(Entries drawn from a collection)
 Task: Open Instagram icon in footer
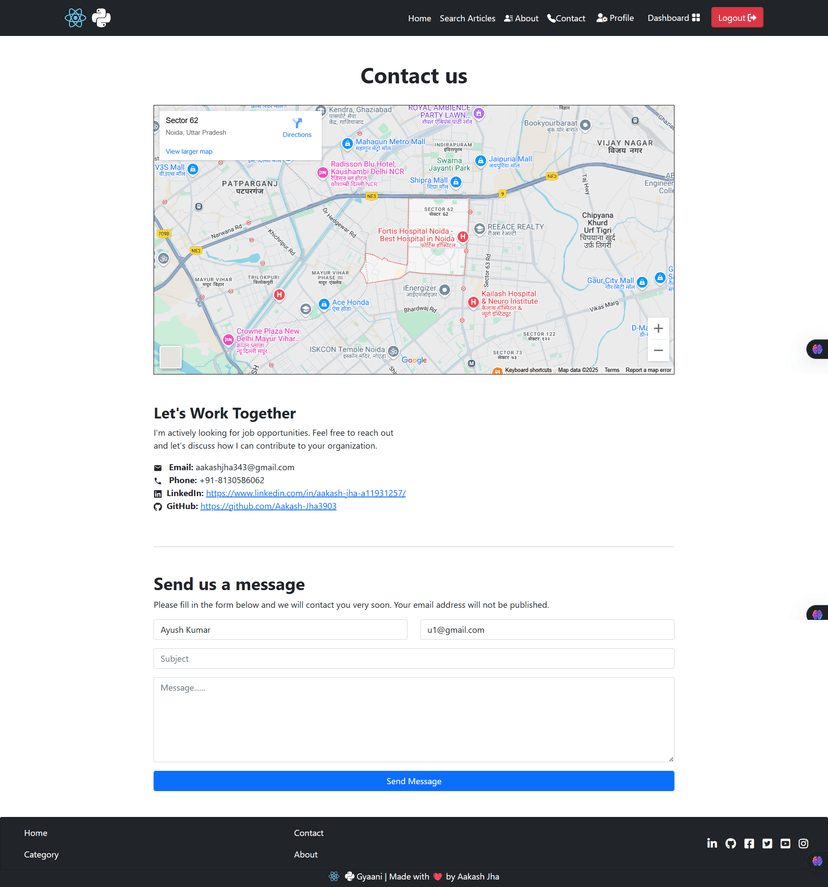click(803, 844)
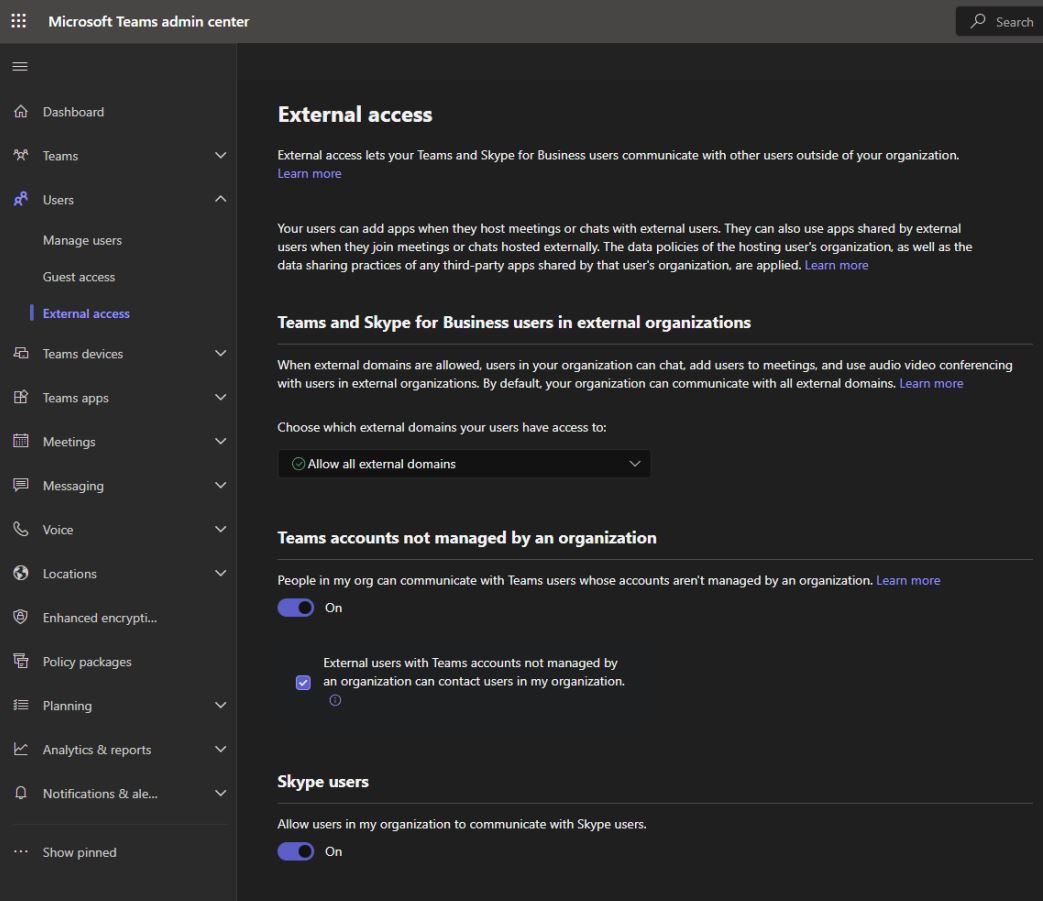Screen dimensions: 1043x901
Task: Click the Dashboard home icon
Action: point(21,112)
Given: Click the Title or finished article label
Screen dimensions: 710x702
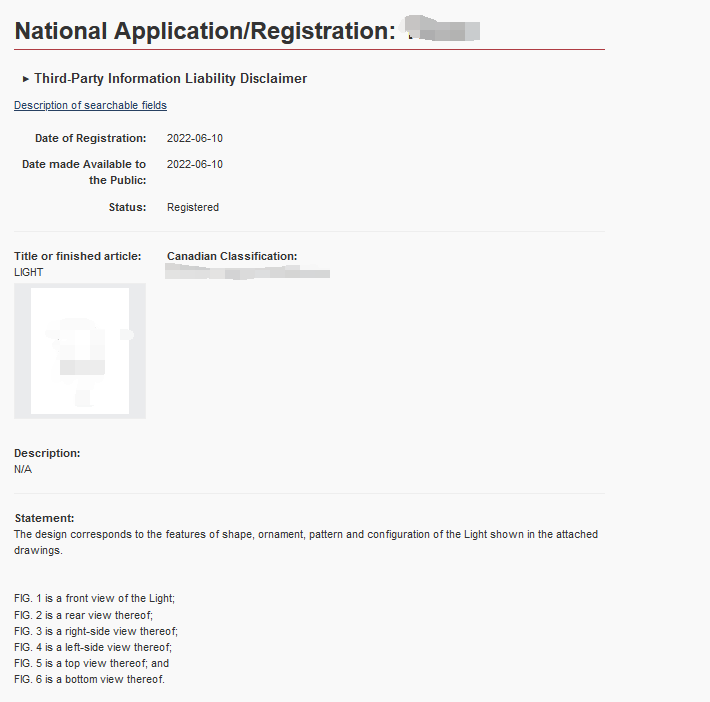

EXERCISE INSTRUCTIONS = Swap "footer" for "bottom bar" throughout the lines above, leaving everything else unchanged and omitting the pictures.

WRITTEN SOLUTION =
 Task: Open Instagram icon in bottom bar
click(803, 844)
Screen dimensions: 1043x901
Task: Click the Dashboard home icon
Action: point(21,112)
Given: Click the Title or finished article label
Screen dimensions: 710x702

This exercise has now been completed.